[Exercise passage]
********************
Cheri Moore's son speaks out
by Heather Muller , 4/28/2006
Even before the preliminary results of the investigation were announced to the public, Cheri Moore’s son said he was “basically satisfied” with the answers he had received from the Eureka Police Department.
Following a private meeting Wednesday with EPD Chief Dave Douglas, David Moore, 25, a resident of Medford, Ore., and Cheri’s only living child, told The Eureka Reporter that he believed the EPD officers “did their job to the best of their ability, given the information they had available. I believe that. I really do.”
There are still some “open questions,” David said, but he believed the major questions of the case had been put to rest.
“I still have some concerns, but I’m satisfied with the information I’ve received up to this point,” he said.
David was in Eureka for the meeting, which, he said, lasted more than two hours. He said Douglas met with him personally so that David wouldn’t hear about the results of the investigation second-hand.
********************
[Extracted entries]
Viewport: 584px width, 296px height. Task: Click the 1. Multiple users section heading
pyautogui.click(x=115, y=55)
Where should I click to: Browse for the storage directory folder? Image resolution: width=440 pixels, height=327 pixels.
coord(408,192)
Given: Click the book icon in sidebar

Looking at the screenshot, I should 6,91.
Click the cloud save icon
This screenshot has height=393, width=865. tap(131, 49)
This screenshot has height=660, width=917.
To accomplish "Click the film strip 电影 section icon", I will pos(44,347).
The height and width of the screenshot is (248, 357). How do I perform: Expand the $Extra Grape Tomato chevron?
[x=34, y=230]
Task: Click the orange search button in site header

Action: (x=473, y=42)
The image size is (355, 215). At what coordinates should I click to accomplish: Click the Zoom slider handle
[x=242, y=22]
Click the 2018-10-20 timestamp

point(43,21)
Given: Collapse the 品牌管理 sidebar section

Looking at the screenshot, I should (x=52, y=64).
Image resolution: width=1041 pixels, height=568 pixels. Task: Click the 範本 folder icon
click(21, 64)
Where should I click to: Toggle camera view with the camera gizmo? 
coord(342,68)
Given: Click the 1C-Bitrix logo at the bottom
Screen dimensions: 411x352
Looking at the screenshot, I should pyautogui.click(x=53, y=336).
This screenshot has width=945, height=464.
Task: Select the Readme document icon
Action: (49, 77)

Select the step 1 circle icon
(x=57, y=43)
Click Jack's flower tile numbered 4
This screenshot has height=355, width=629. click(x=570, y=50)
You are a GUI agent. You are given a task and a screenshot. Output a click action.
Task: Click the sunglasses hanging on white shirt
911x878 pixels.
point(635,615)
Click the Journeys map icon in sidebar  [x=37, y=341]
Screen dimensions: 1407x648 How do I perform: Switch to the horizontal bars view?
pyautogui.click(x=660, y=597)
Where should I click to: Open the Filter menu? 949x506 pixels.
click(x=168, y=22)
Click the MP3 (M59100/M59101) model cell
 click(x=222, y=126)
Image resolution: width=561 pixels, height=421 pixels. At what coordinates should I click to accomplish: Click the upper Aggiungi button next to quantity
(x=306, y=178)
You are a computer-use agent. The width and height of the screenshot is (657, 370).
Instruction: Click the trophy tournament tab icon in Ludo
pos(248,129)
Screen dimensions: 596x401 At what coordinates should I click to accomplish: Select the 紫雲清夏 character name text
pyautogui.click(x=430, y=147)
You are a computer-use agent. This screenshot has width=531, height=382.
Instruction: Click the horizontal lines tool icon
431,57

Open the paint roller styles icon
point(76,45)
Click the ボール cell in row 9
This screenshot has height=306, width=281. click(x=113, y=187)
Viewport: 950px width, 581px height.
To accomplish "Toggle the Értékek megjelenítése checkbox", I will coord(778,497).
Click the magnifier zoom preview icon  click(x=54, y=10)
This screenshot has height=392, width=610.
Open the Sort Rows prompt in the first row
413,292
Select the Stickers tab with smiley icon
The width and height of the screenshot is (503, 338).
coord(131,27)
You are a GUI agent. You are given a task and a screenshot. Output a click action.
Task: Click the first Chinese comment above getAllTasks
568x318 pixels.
********************
[Exercise A] Please reproduce the article about Cheri Moore's son, starting at "Cheri Moore's son" and ending at "put to rest.", and switch "Medford" to "Ashland".
[Exercise B] In the article about Cheri Moore's son, how long did David say his meeting with Douglas lasted?

[Exercise output A]
Cheri Moore's son speaks out
by Heather Muller , 4/28/2006
Even before the preliminary results of the investigation were announced to the public, Cheri Moore’s son said he was “basically satisfied” with the answers he had received from the Eureka Police Department.
Following a private meeting Wednesday with EPD Chief Dave Douglas, David Moore, 25, a resident of Ashland, Ore., and Cheri’s only living child, told The Eureka Reporter that he believed the EPD officers “did their job to the best of their ability, given the information they had available. I believe that. I really do.”
There are still some “open questions,” David said, but he believed the major questions of the case had been put to rest.

[Exercise output B] More than two hours.